IS devices can generally be categorized as either volume or flow-oriented. Volume-oriented devices actually measure and visually indicate the volume achieved during the SMI. Flow-oriented devices, on the other hand, measure and visually indicate inspiratory flow. This flow is equated with volume by assessing the duration of inspiration or time (flow X time = volume):

  • Volume-Oriented Devices. A typical volume-oriented disposable IS device is a true volume displacement incentive spirometer. A corrugated large-bore breathing hose and mouthpiece connect the patient to a flexible plastic bellows. During inspiration, as the patient draws air through the breathing hose, the bellows rises, An indicator on the device enclosure indicates the vlumetric displacement. Once it reaches its maximum displacement for a given breath, the patient is told to hold the bellows in place for 5 to 10 seconds (the end-inspiratory hold). After completion of the maneuver, the patient removes the mouthpiece, allowing gravity to return the bellows to its initial starting position.

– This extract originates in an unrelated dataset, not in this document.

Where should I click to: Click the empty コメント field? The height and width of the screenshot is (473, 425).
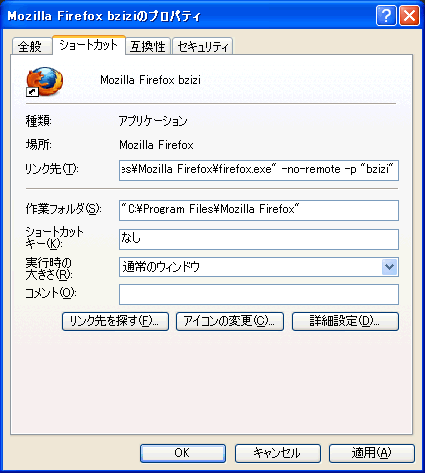coord(259,294)
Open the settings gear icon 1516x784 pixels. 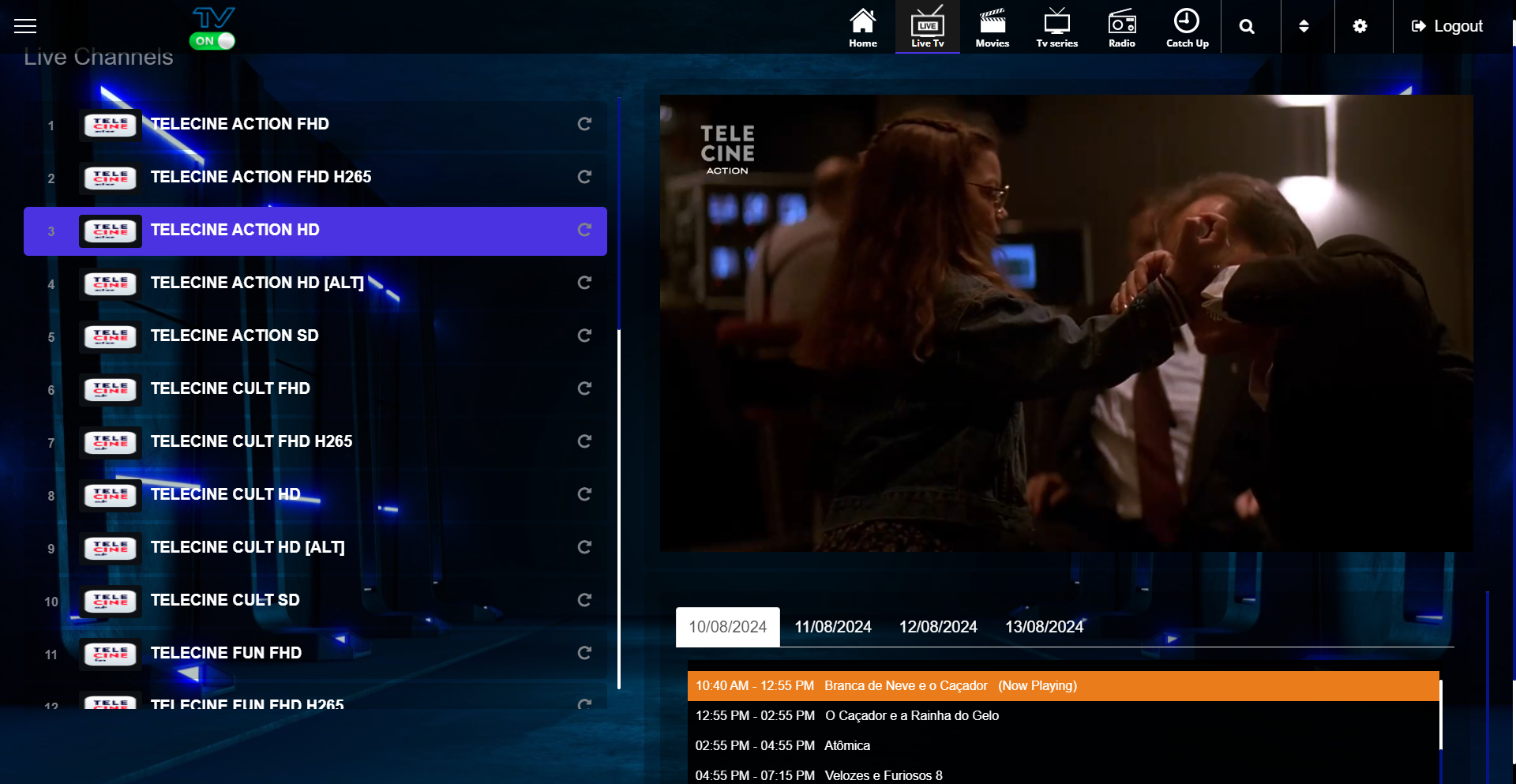(1360, 27)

  • Flow-Oriented Devices. While volume-oriented IS devices actually measure volume, flow-oriented devices provide only an indirect indicator of the patient's inspired volume. Typically, this is achieved with calibrated flow indicators which function on the same principle as a Thorpe-tube flowmeter.

    In a flow-oriented IS device, ping-pong like balls are enclosed in three connected plastic flow tubes. As the patient inhales through the mouthpiece, Pressure drops and causes the ball in the first tube to rise to a level equivalent to the flow around it. Each tube is calibrated such that full displacement of its ball equals a specific flow, as indicated on the wall of the tube.

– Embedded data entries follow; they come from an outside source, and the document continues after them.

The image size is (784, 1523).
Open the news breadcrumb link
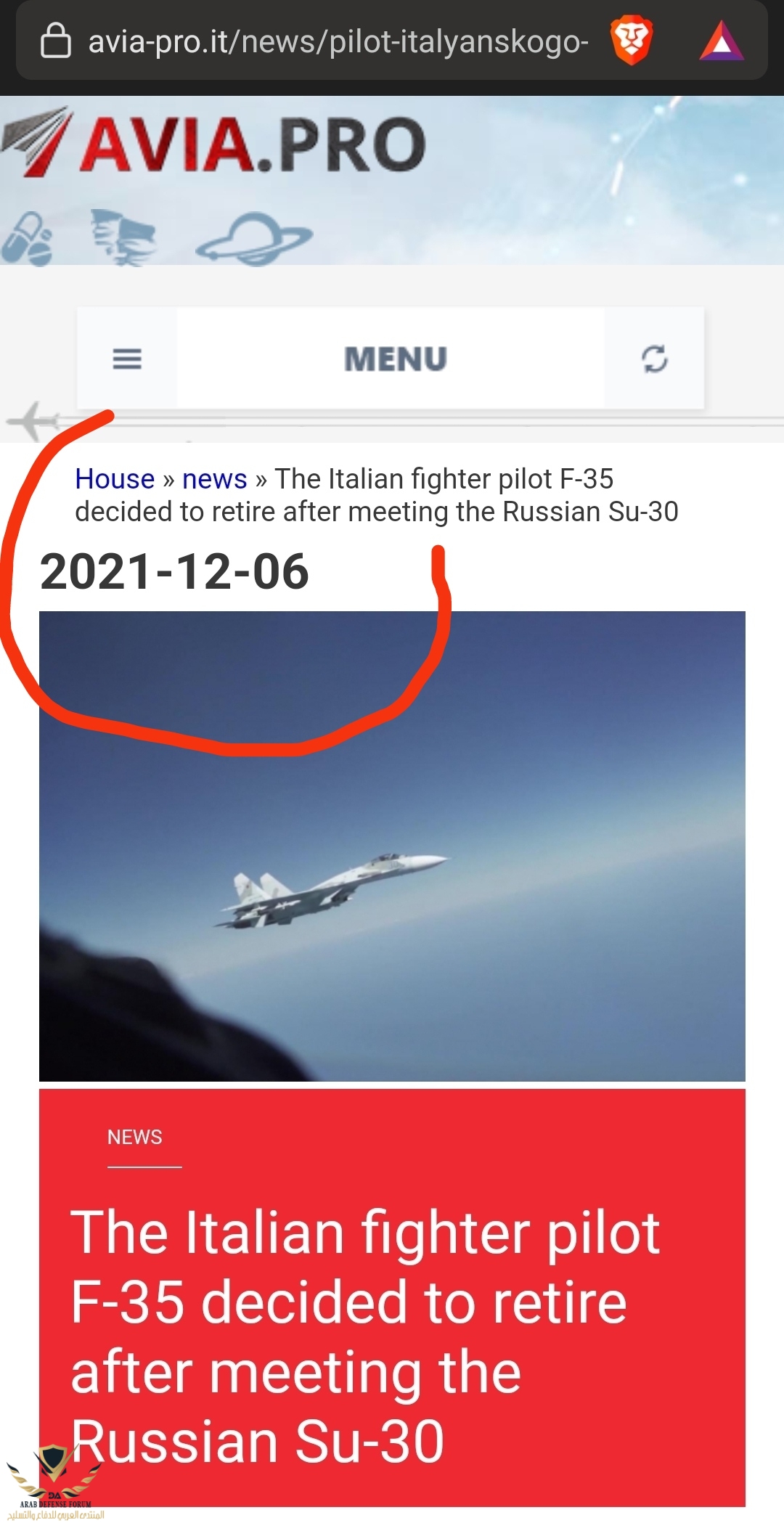214,479
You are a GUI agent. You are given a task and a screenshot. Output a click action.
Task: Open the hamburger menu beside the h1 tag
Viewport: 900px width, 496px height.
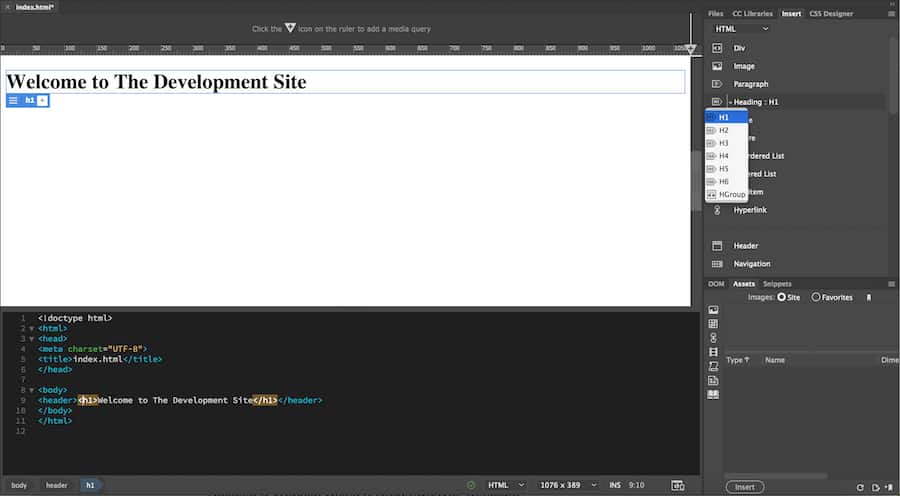pyautogui.click(x=13, y=101)
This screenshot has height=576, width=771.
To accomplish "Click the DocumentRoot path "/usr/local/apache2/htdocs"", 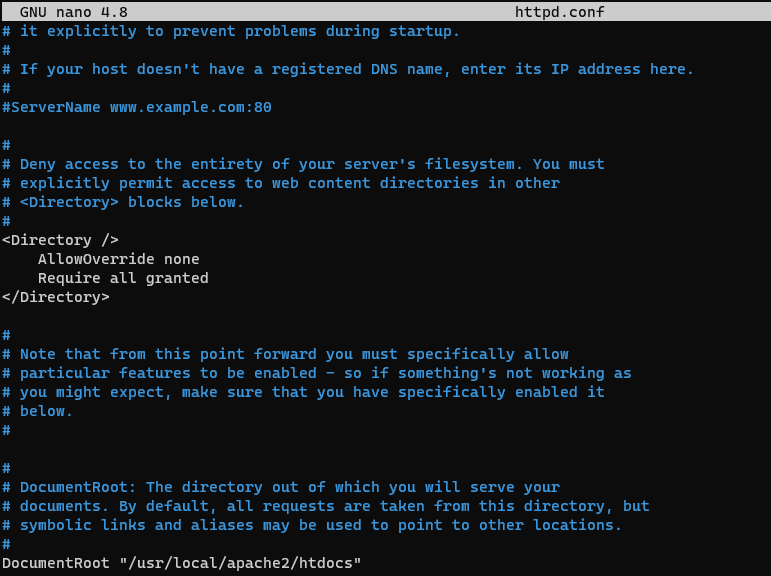I will (x=240, y=563).
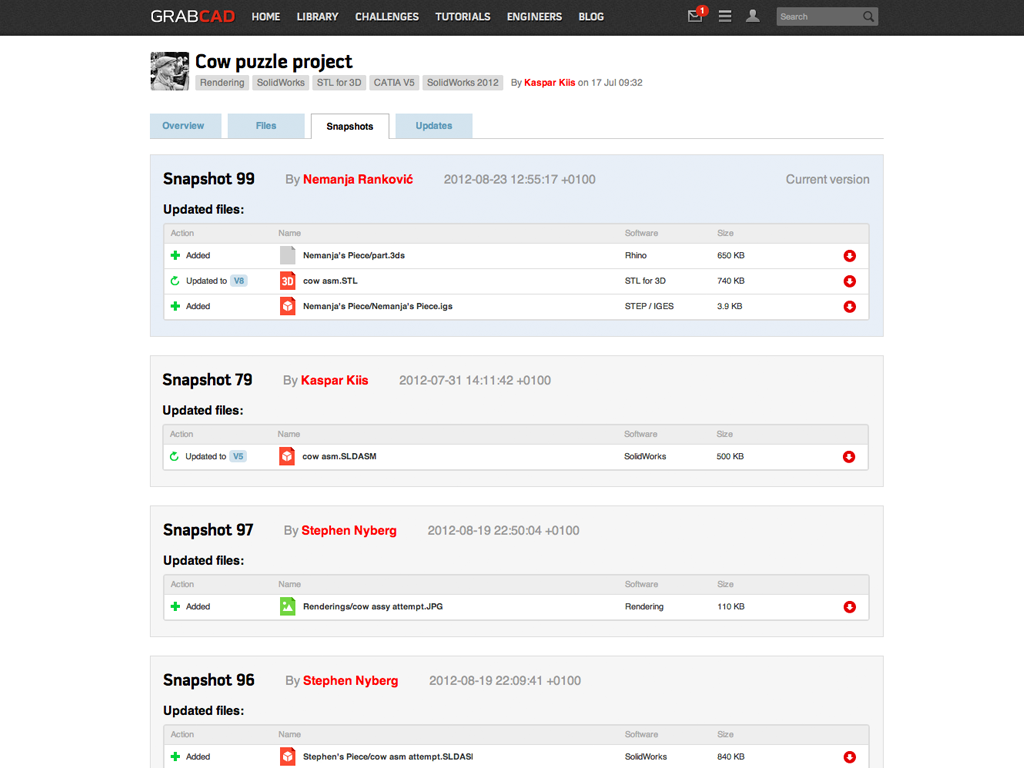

    As flow exceeds the maximum for the first tube, the ball in the second tube rises, followed by that in the third tube. To maintain an end-inspiratory hold with this type of device, the patient is instructed to keep the indicator balls elevated to full displacement for as long as possible.

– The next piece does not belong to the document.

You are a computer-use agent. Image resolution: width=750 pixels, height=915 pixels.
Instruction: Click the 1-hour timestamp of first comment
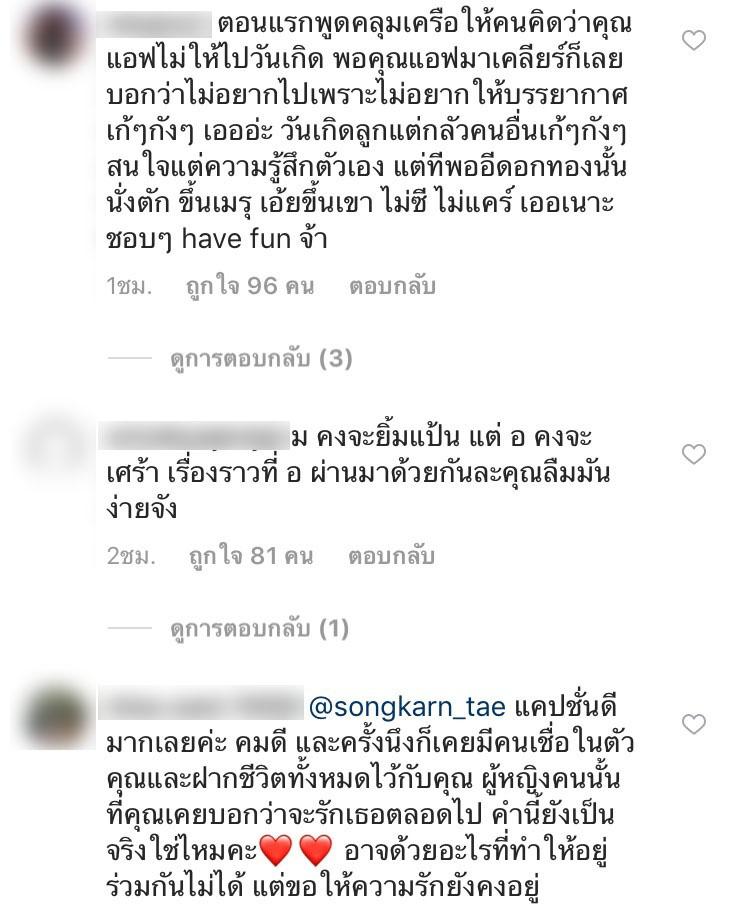click(x=129, y=286)
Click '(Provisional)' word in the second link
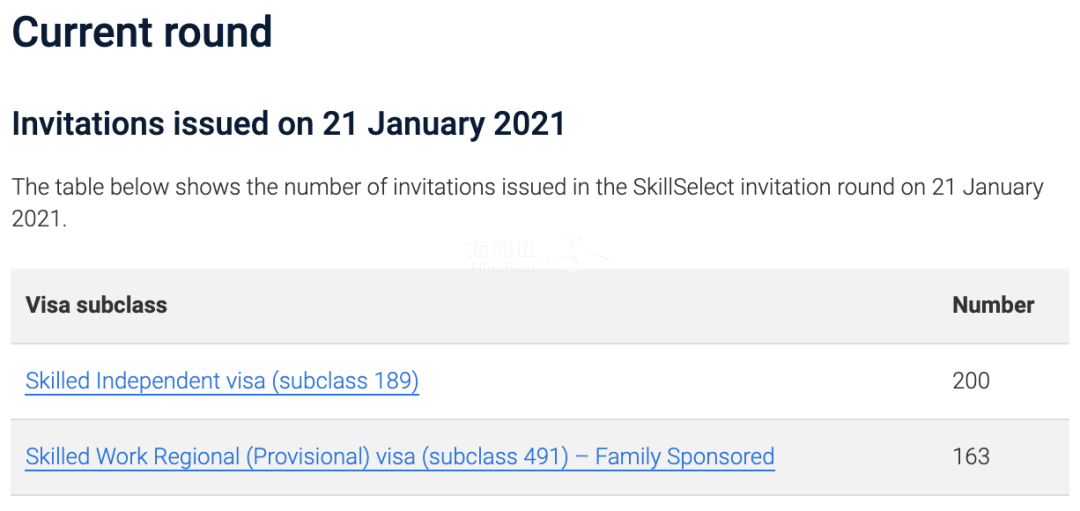 click(308, 457)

    Inspired volume is estimated as the product inspired flow times time:

    V (liters) = V (cc/sec) X time (sec)
    1000


    For example, if a patient were to maintain displacement of the balls in the first and second chamber of this device for 3 seconds, the estimated inspired volume would be calculated as:
    V (liters) = [900 cc/sec x 3 sec]
    1000
    V (liters) = 2.7 liters

Obviously, given the relative imprecision of such devices and the errors inherent in the bedside measurement of these short-time intervals, volume measurements derived from flow-oriented incentive spirometers should be treated only as rough estimates of actual inspired volume. To overcome this problem, many manufacturers now provide hybrid IS devices that are flow-oriented, but include a relatively accurate volume accumulator.

Since there is no conclusive evidence to support the use of one type or brand of IS device over others, the decision as to which equipment is best currently must be based on empirical assessment of patient acceptance, ease of use, and cost.